Of course, DeSantis’s mission to serve those in need has taken him far beyond his home, far beyond the broader DC area.
“Georgetown selects a group of people to go on these Magis service trips every year, and in 2006, maybe three or four months after I came here, I was invited by the head of mission ministry to join the trip,” DeSantis recalls. “The funny thing was, it had always been a personal goal of mine to do work in Africa—I just always thought that I would only get to do that when I retired.”
But when DeSantis and his colleagues landed in Kenya in June 2007, his belief that he was on that trip for a reason began to waver.
“I remember being in this fog of jet lag, walking around and trying to ground myself—it can be shocking, if you’ve never seen third-world poverty before,” DeSantis says. “And I kept having this one thought—why am I here? What is that reason?
“And then I looked up and saw this small child in a sweater walking towards me,” continues the AVP, “an adorable child, walking through the mud and waste of the slum with no shoes. I asked his mom if I could take a picture of him, and then, as I was walking away, I realized—if there was just for only one reason I was in Kenya, it was for the children.”
All throughout that trip, DeSantis made a point of meeting children in need—children living in poverty, children affected by HIV and AIDS, urban refugee children, and children attending a school in the middle of one of Nairobi’s largest slum, Kibera.
“But as soon as you’re with these children, you forget all the dirt and the harsh environment,” DeSantis says. “Because these children are so hopeful and so beautiful. They believe in the world. They believe in Kenya. And they are just so happy to see you.”
While looking around the school, however, DeSantis noticed that there weren’t any paintings or drawings or other forms of visual art. And to a lifelong painter like him, the absence was jarring. “The headmaster told me that they didn’t teach art at the school because it wasn’t part of the Kenyan curriculum,” DeSantis recalls. “‘But if you bring it,’ he told me, ‘it will be done.’”
And in 2008, that is exactly what DeSantis and a Georgetown colleague did. He found donors, collected supplies, and flew back to Nairobi to teach a two-week art course that covered everything from the Mona Lisa to seascapes. And at the end of that session, as the headmaster of the school walked through to see what the children had been working on, DeSantis witnessed something incredible.
“He was looking at the pictures the children had painted, which were all great,” DeSantis says. “But there was this one student who had done an exceptional job, and when I told the headmaster which student that was, he said, ‘This isn’t possible. He’s failing out of school—we were getting ready to expel him.’
“It was so emotional to watch someone with such a huge responsibility on his shoulders have his breath taken away by what this boy had done, and what this boy could do in future,” recalls DeSantis, who has since gone on to found the Kibera Arts Institute and serve as chair of the US Association for UNHCR.

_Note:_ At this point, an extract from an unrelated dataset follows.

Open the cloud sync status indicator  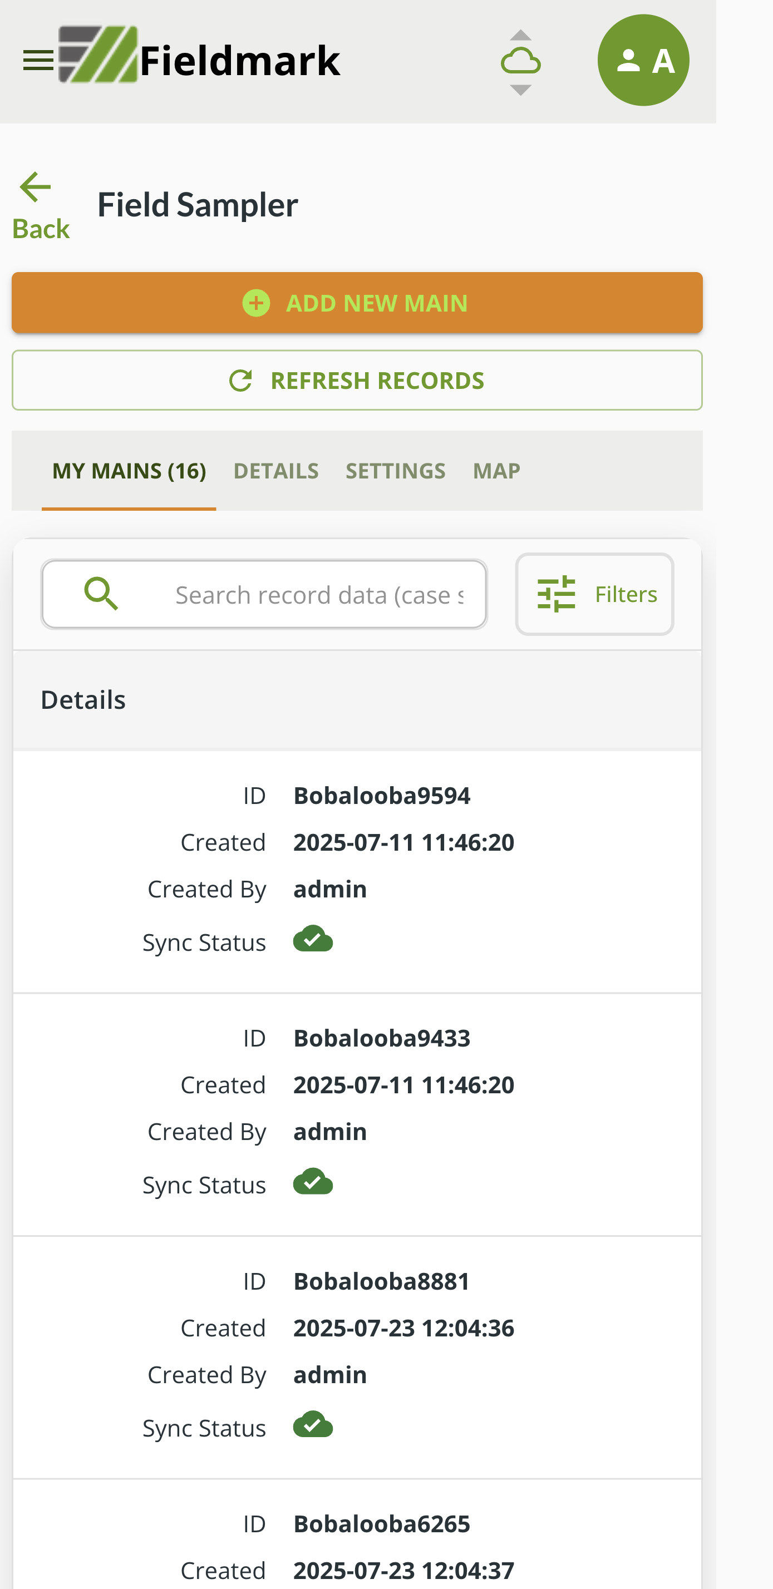520,62
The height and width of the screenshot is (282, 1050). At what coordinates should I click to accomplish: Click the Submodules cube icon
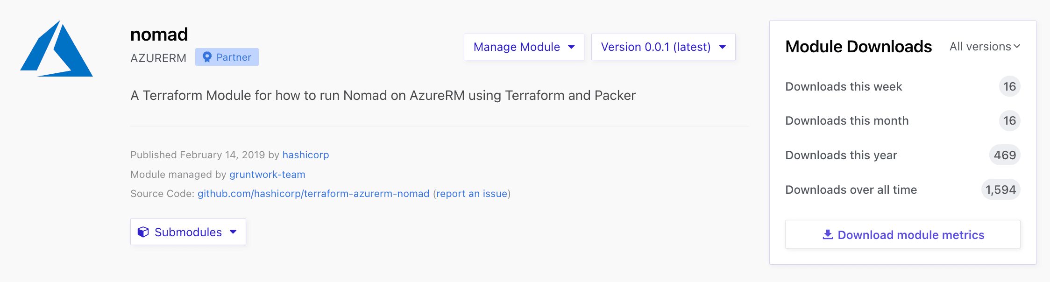[x=143, y=232]
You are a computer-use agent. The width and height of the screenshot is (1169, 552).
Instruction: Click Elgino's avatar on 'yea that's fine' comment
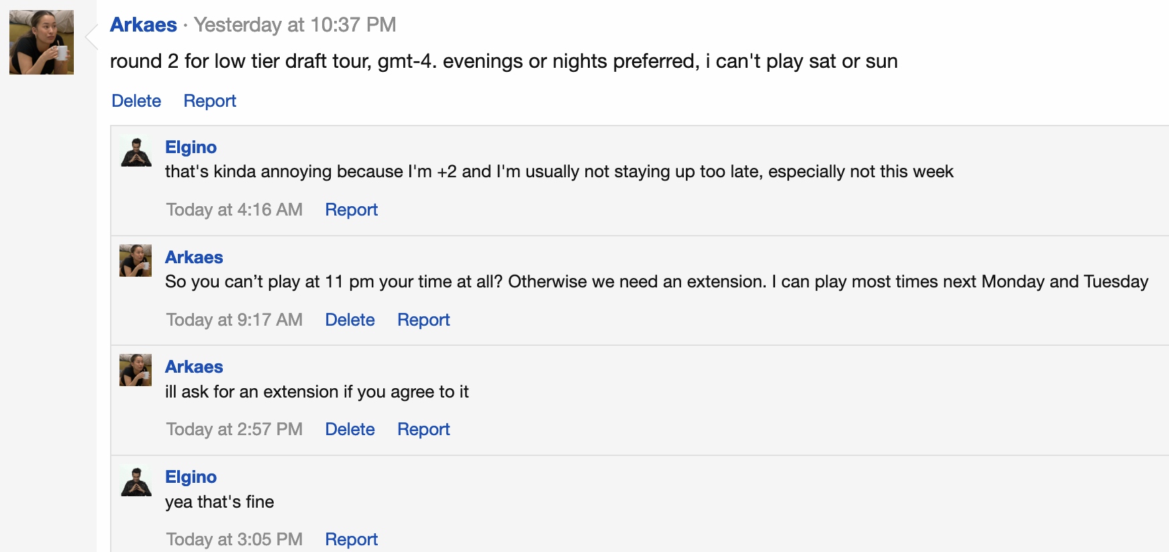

“I was dyslexic as a child, and painting helped boost my confidence,” DeSantis says. “I want to help these children find their confidence and their voices through art because that is something that nobody can take from them. They may own nothing, or next to nothing, but their ability to create is all their own.”
Art and Authorship
In addition to his titles as associate vice president, chief benefits officer, husband, father, and painter, Charles DeSantis also holds the distinction of being a published author. He has written two books, one based on his experiences in Africa: Smart, Beautiful, and Important: Teaching art to AIDS-affected orphans in Africa’s largest slum and another about his children, Lucas and Lilly Go to Kindergarten.